▶ _取り組む課題_
1. 雑談について書かれた文章で、デジタル・ネット空間への移行が及んだ場として挙げられているものをすべて書き出してください。
2. 雑談について書かれた文章を、最後の文の後から引き継いで書き進めてください。

▶ _表示テキスト_
################
こんにちは!にっぽん大好きなジャックです!

コロナ禍を一つの契機として、働く人々を取り巻く状況は一変しました。特に大きく変わったのは、多くの企業が採用した「テレワーク」です。私たちの職場に留まらず、行政や学校といった公共の場、家庭というプライベートの場に至るまで、デジタル・ネット空間への移行が一気に加速したのではないでしょうか。そして、テレワークの浸透に伴って、業務の効率化や簡略化が進み、通勤時間はパソコンの起動時間に置き換わり、業務上の承認手続きなども大幅に簡略化されました。
劇的に進行したデジタル化によって、さまざまな「無駄」が削ぎ落とされた反面、決して無駄ではなかったと思えるものもあります。それは、スモールトーク、つまり「雑談」です。雑談は、一見すると仕事の生産性を阻害する要因のように思いますが、実は日々のコミュニケーションを円滑にするための「潤滑油」という重要な役割を担っていたのではないでしょうか。 たしかに、テレワークが推し進められたことによって、またはそれがきっかけで、私たちに課せられていた、さまざまな制約が軽減され、生産性が向上したと思います。しかしながら、同時にさまざまな雑音が遮断されることで、人間関係の緊張を和らげる機能を果たしていたスモールトーク(雑談)によるコミュニケーションさえも遮断されてしまった可能性があるといえるでしょう。 今回は、よくあるスモールトークのシチュエーションや話題などについて解説します。

異邦人の世間話

アメリカでは、スモールトークは日常生活に欠かせないもので、うまく対応できないとせっかくのビジネスチャンスを逃したり、気まずい状況になったりすることがあります。数年前、私がアメリカへの短期出張を終えて日本に帰国したときのことです。東京に到着した私は、時差ボケで眠たい目を覚ますために空港でコーヒーを買おうと売店へ向かうと、おそらく初めて日本に来たアメリカ人と思しき旅行者が、英語が堪能な店員と会話していました。一見すると問題なく意思疎通ができているようでしたが、私はある違和感を覚えたのです。

店員    : “Hi, what can I get you?”
(こんにちは、何になさいますか?)

アメリカ人: “Hi, I’ll have a large iced coffee and a donut.”
(こんにちは、アイスコーヒーのラージとドーナツをお願いします)
“Which flavor do you like the most?”
(あなたは、どの味が一番お好きですか?)
<少し世間話をしようとする>

店員    : “Umm…they are all good? ”
(うーん...どれもおいしいですよ?)

アメリカ人: “Oh, ok…so, a glazed donut I guess…? ”
################
▶ _保存データ_
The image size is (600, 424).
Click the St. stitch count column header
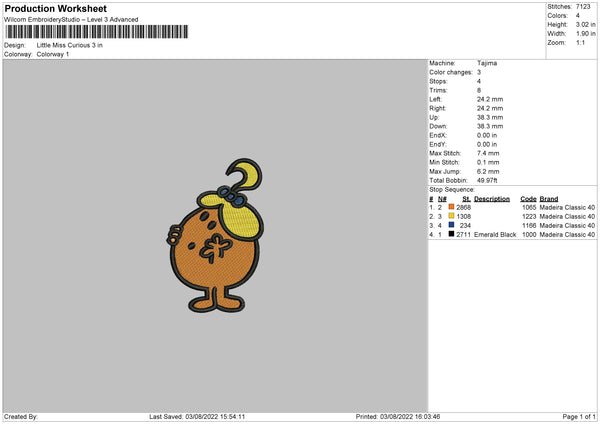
################
▶ _解答_
1. 職場、行政、学校、家庭

2.
(ああ、そうですか...では、グレーズド・ドーナツでしょうか...?)

店員    : “Your total is ¥550 ”
(合計550円になります)

店員の応対は、当たり障りがなく無難な接客で特に問題はないように思えますが、アメリカ人にとっては初めて降り立つ地で世間話の一つでも期待していたのに肩透かしにあってしまった、といった感じでしょう。英語が堪能であっても、スモールトークがいつ、どのように使われるかを理解していないと、思わぬコミュニケーションの壁に直面する可能性があるのです。

きっかけを作る

スモールトークでは、会話のきっかけを作った側のほうがより有効性を享受できるのです。一般的にスモールトークは、時間をつぶしたり、気まずい沈黙をやり過ごすためにするものだと思われがちですが、会話の本題の前にちょっとした世間話を挟むことで、より込み入った内容に入りやすかったりしますよね。そうしたことから、スモールトークは情報収集の手段として非常に有効です。特にビジネスにおいては、顧客やビジネスパートナーとの関係性が浅いうちは、当たり障りのない話題で徐々に距離を縮めていくといった過程も必要になるでしょう。そんなときは、以下のフレーズを使ってスモールトークを始めてみましょう。

"What do you think of~?"
(~について、どう思いますか?)

例) "What do you think of that new product that just came out recently?"
(最近発表された例の商品、どう思います?)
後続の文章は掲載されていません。